5-letnie doświadczenie w Europarlamencie posła Szejny jeszcze bardziej mobilizuje do walki o mandat w majowych wyborach. W swojej pierwszej kadencji, jak przyznał, zajmował się wieloma kwestiami, rozwojem regionalnym czy konkurencyjnością gospodarki europejskiej. Był również wiceprzewodniczącym Komisji Stanowienia Prawa. Na najbliższą kadencję ma już kilka planów.
- Myślę, że ta kadencja będzie inna. Mam nadzieję, że te wybory wygrają europejscy socjaliści – mówił Andrzej Szejna, przewodniczący świętokrzyskich struktur Sojuszu Lewicy Demokratycznej.

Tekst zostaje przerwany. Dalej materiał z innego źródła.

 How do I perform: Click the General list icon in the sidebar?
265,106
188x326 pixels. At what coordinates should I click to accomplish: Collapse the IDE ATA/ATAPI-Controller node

Według posła Szejny dobry europoseł to taki, który rozumie sprawy europejskie, musi władać obcymi językami i taki, który dobrze wyczuwa interesy regionu. Zapytany, czy mimo partyjnej dyscypliny czuje rywalizacje z prof. Joanna Senyszyn, przyznał:
- Poseł Senyszyn jest dosyć odważną i dynamiczną kobietą. Byłem i będę lepszym eurodeputowanym od niej, chociażby ze względu na ilość języków, które znam. Ale cieszyłbym się, gdyby eurodeputowanych z SLD było więcej – dodał Szejna.
Andrzej Szejna zaproponował również liderom innych partii, by ponad podziałami politycznymi zachęcać mieszkańców regionu do udziału w głosowaniu.
Na pytanie, czy według niego społeczeństwo zbyt słabo interesuje się europarlamentem i działalnością europosłów odpowiedział:
- Europarlament nie jest tak seksi jak krajowa polityka. Tam na szczęście nie ma Agentów Tomków i innych tego typu sytuacji.
Kandydat na europosła zaznacza, że po raz pierwszy każdy obywatel Unii Europejskiej - głosując w wyborach do europarlamentu - wskaże, kto będzie szefem Komisji Europejskiej. Podkreśla, że o mandat będzie walczył, zabiegając o każdy głos i na pewno się nie podda.